We'll first clean up the data from press_polls.csv that we imported into the input_polls table, as we want to calculate the average results of various polls at the state level. We'll also get rid of unnecessary/empty attributes. Finally we'll store the result in a new table:

// insert cleaned up data into a new table
r.table('polls').insert(
  r.table('input_polls').groupBy('id', 
    {
      // map phase: emit the poll results for each party and the state name
      'mapping': function(row) { 
        return rethinkdb.expr({'Dem': row('Dem'), 'GOP': row('GOP'), 'polls': 1, 'id': row('id')}) 
      },

      // reduction base values used to compute sums and averages
      'base': {'Dem': 0, 'GOP': 0, 'polls': 0}, 

      // reduction phase: sum up the poll results for each state
      'reduction': function(acc, doc) { 
        return r.expr({
            'Dem': acc('Dem').add(doc('Dem')),
            'GOP': acc('GOP').add(doc('GOP')),
            'polls': acc('polls').add(doc('polls')),
            'id': doc('id') })
      },

      // run at the end of GROUPBY operation to compute the averages 
      'finalizer': function(res) { 
        return { 
            'Dem': res('Dem').div(res('polls')), 
            'GOP': res('GOP').div(res('polls')), 
            'polls' : res('polls'),
            'id': res('id') }
      }
    })
    // return only the `reduction` attribute of the resulting docs
    .map(r.row('reduction')) 
)

r.table('polls').limit(1)

{
    "Dem": 42.294117647058826,
    "GOP": 48.294117647058826,
    "polls": 17,
    "id": "Arizona"
}

Data analysis: projections, JOINs, orderby, group-map-reduce

Based on this data let's try to see if we can figure out how many voters a party would need to turn to win the states. For the sake of this post, we'll go with the Democrats.

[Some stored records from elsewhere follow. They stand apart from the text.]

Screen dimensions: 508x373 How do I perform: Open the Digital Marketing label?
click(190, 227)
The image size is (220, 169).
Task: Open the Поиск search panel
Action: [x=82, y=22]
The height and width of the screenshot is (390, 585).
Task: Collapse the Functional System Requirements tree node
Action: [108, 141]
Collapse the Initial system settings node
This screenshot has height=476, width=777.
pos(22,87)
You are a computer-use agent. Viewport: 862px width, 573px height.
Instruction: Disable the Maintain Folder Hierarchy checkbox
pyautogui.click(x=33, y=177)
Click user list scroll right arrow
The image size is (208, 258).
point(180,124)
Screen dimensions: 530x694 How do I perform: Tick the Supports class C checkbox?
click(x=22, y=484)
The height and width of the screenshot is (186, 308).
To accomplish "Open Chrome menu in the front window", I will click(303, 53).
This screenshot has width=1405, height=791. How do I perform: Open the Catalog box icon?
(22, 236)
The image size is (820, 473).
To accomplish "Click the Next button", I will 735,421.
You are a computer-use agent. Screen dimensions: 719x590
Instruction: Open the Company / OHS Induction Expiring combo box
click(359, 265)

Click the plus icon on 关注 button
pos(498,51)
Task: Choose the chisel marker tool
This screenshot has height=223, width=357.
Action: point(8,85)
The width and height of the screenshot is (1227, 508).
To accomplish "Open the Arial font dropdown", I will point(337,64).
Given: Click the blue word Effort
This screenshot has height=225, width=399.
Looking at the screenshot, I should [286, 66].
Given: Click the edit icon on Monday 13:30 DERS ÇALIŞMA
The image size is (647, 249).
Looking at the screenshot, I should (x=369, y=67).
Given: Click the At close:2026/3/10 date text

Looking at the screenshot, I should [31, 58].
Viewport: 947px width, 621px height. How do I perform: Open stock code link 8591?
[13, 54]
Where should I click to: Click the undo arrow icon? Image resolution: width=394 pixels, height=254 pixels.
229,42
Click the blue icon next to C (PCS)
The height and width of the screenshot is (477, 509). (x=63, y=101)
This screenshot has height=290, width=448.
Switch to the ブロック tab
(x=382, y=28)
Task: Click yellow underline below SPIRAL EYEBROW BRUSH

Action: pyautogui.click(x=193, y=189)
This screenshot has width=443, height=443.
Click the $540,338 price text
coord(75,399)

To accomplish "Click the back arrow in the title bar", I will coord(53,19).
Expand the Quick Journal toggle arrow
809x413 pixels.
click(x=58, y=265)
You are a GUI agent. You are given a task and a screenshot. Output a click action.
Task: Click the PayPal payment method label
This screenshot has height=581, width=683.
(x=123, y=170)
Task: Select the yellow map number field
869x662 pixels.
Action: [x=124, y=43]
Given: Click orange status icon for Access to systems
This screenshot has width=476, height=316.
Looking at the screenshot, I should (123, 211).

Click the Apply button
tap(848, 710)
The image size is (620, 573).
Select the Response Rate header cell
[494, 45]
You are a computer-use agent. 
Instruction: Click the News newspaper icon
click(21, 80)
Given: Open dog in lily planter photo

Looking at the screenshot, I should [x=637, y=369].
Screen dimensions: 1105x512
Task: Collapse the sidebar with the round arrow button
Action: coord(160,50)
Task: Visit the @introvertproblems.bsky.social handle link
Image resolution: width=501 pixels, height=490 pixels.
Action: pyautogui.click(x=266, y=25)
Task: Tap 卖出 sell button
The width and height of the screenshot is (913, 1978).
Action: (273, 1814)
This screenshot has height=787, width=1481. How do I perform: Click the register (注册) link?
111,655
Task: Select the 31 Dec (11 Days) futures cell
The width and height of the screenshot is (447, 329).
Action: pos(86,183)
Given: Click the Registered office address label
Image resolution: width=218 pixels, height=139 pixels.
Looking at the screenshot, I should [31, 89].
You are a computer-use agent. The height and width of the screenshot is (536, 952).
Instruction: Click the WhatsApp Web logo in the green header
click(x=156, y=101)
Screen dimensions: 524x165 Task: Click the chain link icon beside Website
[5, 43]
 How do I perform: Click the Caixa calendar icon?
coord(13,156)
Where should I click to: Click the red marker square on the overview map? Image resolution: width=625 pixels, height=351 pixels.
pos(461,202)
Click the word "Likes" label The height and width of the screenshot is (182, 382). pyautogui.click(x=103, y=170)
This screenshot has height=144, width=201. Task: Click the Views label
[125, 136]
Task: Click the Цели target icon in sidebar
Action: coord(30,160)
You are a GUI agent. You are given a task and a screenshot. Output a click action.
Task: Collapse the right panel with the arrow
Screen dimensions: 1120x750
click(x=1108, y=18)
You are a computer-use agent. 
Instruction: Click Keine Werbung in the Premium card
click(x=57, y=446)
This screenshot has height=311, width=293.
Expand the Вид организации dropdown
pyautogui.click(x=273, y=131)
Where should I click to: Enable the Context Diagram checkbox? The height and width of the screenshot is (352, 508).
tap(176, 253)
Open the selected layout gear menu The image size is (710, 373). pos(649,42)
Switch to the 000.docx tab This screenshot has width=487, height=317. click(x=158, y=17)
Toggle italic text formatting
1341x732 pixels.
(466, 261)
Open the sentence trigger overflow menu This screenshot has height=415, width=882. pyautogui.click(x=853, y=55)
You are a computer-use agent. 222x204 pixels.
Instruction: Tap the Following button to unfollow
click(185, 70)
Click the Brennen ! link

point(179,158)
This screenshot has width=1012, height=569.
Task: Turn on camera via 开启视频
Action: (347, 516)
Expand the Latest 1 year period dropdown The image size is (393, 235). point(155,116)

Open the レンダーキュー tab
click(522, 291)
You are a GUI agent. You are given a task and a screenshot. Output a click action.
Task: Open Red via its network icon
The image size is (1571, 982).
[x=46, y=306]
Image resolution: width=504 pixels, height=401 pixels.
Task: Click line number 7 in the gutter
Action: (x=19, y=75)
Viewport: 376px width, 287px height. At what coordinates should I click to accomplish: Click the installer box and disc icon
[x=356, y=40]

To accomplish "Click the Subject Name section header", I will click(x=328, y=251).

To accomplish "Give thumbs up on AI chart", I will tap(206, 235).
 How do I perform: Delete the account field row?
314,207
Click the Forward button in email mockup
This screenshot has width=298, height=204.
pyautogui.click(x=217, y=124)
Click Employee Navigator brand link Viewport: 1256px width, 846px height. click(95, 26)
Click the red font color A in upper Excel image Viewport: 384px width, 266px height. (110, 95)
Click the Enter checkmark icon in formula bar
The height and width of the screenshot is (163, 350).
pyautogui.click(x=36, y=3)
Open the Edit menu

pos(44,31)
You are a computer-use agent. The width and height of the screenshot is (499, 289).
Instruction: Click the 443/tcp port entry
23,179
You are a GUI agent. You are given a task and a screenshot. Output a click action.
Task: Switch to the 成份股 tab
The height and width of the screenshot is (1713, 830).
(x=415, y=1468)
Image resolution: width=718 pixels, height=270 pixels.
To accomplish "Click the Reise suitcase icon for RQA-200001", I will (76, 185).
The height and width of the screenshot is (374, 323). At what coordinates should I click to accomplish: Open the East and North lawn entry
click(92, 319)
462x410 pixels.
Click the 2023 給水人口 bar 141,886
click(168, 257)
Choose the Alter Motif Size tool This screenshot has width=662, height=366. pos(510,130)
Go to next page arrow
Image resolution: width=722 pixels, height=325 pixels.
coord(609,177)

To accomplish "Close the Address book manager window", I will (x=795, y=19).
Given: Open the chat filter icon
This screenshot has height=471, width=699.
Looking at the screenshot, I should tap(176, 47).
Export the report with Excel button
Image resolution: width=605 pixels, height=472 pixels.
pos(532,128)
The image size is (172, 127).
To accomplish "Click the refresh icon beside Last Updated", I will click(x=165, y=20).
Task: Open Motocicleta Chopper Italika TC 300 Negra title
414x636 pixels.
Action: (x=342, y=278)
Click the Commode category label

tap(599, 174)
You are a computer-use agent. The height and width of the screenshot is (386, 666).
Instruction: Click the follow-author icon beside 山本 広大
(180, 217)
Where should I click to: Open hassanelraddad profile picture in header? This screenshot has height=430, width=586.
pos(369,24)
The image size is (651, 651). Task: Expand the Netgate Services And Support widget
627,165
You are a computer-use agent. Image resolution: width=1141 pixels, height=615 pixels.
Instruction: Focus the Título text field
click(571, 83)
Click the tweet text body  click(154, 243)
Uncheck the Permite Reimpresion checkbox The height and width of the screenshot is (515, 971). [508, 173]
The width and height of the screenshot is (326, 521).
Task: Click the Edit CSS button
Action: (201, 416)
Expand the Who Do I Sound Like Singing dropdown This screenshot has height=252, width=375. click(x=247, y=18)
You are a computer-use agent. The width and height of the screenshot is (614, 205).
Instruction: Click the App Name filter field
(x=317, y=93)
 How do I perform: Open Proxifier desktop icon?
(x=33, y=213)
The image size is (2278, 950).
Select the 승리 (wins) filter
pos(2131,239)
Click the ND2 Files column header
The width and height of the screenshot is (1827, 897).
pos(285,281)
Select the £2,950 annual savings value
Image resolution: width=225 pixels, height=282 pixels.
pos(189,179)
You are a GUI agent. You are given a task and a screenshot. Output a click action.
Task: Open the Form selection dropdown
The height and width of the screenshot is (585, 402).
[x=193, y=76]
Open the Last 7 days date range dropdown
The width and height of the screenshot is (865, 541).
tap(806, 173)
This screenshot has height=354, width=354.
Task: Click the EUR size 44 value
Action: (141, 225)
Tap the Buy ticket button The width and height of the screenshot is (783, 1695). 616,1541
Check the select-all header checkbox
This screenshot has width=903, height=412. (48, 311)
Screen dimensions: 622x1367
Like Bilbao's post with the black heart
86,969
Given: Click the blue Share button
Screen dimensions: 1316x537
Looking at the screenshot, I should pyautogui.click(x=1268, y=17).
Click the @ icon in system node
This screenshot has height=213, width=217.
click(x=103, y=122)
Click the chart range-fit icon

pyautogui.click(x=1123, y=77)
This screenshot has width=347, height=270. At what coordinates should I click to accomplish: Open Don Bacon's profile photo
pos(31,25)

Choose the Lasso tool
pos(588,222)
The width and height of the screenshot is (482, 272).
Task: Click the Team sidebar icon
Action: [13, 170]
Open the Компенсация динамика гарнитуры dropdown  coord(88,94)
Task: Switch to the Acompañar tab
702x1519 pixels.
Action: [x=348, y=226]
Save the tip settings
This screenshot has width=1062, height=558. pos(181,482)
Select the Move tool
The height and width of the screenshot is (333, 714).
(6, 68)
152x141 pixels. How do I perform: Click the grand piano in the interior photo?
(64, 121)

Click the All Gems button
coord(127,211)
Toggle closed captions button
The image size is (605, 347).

Let's start with what estimates polls project at the county level by JOINing the polls and county_stats tables:

r.table('county_stats').eqJoin('Stname', r.table('polls')) // equi join of the two tables
    .zip() // flatten the results
    .pluck('Stname', 'state', 'county', 'ctyname', 'CENSUS2010POP', 'POPESTIMATE2011', 'Dem', 'GOP') // projection

Building on this query, next we can find the counties where the Democrats are in minority:

r.table('county_stats').eqJoin('Stname', r.table('polls'))
    .zip() 
    .pluck('Stname', 'state', 'county', 'ctyname', 'CENSUS2010POP', 'POPESTIMATE2011', 'Dem', 'GOP')
    .filter(function(doc) { return doc('Dem').lt(doc('GOP')) })

Or even better where Democrats are within 15% of the Republicans:

r.table('county_stats').eqJoin('Stname', r.table('polls'))
    .zip() 
    .pluck('Stname', 'state', 'county', 'ctyname', 'CENSUS2010POP', 'POPESTIMATE2011', 'Dem', 'GOP')
    .filter(function(doc) { return doc('Dem').lt(doc('GOP')).and(doc('GOP').sub(doc('Dem')).lt(15)) })

The last step in answering the initial question of how many voters should the Democrats win to turn the results is just a groupedMapReduce away:

r.table('county_stats').eqJoin('Stname', r.table('polls'))
    .zip() 
    .pluck('Stname', 'state', 'county', 'ctyname', 'CENSUS2010POP', 'POPESTIMATE2011', 'Dem', 'GOP')
    .filter(function(doc) { return doc('Dem').lt(doc('GOP')).and(doc('GOP').sub(doc('Dem')).lt(15)) })
    .groupedMapReduce(
        function(doc){ return doc('Stname') }, 
        function(doc){ return doc('POPESTIMATE2011').mul(doc("GOP").sub(doc("DEM")).div(100)) }, 
        0, 
        function(acc, val) {return acc.add(val)})
    .orderBy('reduction')

And the outcome of our quick presidential election data analysis that addresses the question how many voters the Democrat party would need to turn to win the states (this assumes 100% turnout of the entire population of a state):

Data analysis with RethinkDB

If you followed along, the queries above should have given you a taste of ReQL: chaining, projections, order by, group by, JOINs, grouped-map-reduce. Of course this tutorial isn't statistically significant. If you interested in statistically significant results, checkout the election statistics superhero Nate Silver.